= Gustavus Green =

British engineer and designer of early airplane engines

Gustavus Green (11 March 1865 – 29 December 1964) was a British engineer who made significant contributions to the design of early aircraft engines.

He was born in Hounslow on 11 March 1865. He opened a bicycle factory in Bexhill-on-Sea, and in 1905, built his first lightweight, water-cooled aircraft engine. He established the Green Engine Co. to manufacture them. Early Green engines were used by British aviation pioneers such as Alliott Verdon Roe and Samuel Cody, but his later engines proved too heavy for the aircraft of that time. However, they were utilized to power torpedo boats during World War I.

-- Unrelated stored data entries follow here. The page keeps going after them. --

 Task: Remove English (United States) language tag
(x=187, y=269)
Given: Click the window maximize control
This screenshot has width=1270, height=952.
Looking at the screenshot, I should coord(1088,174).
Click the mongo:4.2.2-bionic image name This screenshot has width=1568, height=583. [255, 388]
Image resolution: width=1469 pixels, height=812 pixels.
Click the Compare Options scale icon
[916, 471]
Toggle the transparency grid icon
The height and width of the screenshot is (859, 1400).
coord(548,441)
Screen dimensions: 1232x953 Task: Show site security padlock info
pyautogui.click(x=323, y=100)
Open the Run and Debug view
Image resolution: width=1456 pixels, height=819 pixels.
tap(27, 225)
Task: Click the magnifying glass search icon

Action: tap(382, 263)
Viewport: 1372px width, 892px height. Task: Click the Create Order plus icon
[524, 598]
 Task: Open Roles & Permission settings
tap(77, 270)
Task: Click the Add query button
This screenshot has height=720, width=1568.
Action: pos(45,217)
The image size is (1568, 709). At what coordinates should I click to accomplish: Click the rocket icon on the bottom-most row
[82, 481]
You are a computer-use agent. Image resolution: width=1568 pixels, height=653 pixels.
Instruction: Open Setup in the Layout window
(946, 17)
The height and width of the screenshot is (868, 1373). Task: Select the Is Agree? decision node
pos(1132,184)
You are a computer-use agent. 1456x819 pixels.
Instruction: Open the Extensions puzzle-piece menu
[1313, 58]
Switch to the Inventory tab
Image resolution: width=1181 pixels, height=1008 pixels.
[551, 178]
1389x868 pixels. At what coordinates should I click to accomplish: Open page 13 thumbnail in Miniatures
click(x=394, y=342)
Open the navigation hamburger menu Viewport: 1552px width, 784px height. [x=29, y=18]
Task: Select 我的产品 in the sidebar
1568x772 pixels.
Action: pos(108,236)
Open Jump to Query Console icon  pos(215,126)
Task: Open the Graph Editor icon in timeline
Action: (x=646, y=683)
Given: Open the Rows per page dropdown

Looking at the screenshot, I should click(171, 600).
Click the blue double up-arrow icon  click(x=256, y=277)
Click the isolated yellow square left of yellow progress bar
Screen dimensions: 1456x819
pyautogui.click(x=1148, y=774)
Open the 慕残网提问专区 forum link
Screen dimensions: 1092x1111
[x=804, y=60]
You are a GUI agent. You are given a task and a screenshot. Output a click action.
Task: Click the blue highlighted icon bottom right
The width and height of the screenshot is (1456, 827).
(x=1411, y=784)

In 1909, Green was awarded a £1,000 prize by the British government for his work on aero engines, and he was awarded another prize of £5,000 in 1914.

After World War II, Green became involved in the development of the 'flexible deck' concept for aircraft carriers. His ideas for such a deck culminated in the successful landing of a de Havilland Sea Vampire, flown by Eric "Winkle" Brown, on an experimental rubber deck installed on HMS Warrior.

Green became an honorary companion of the Royal Aeronautical Society in 1958. He died in December 1964, at his home in Twickenham, only a few months before what would have been his 100th birthday.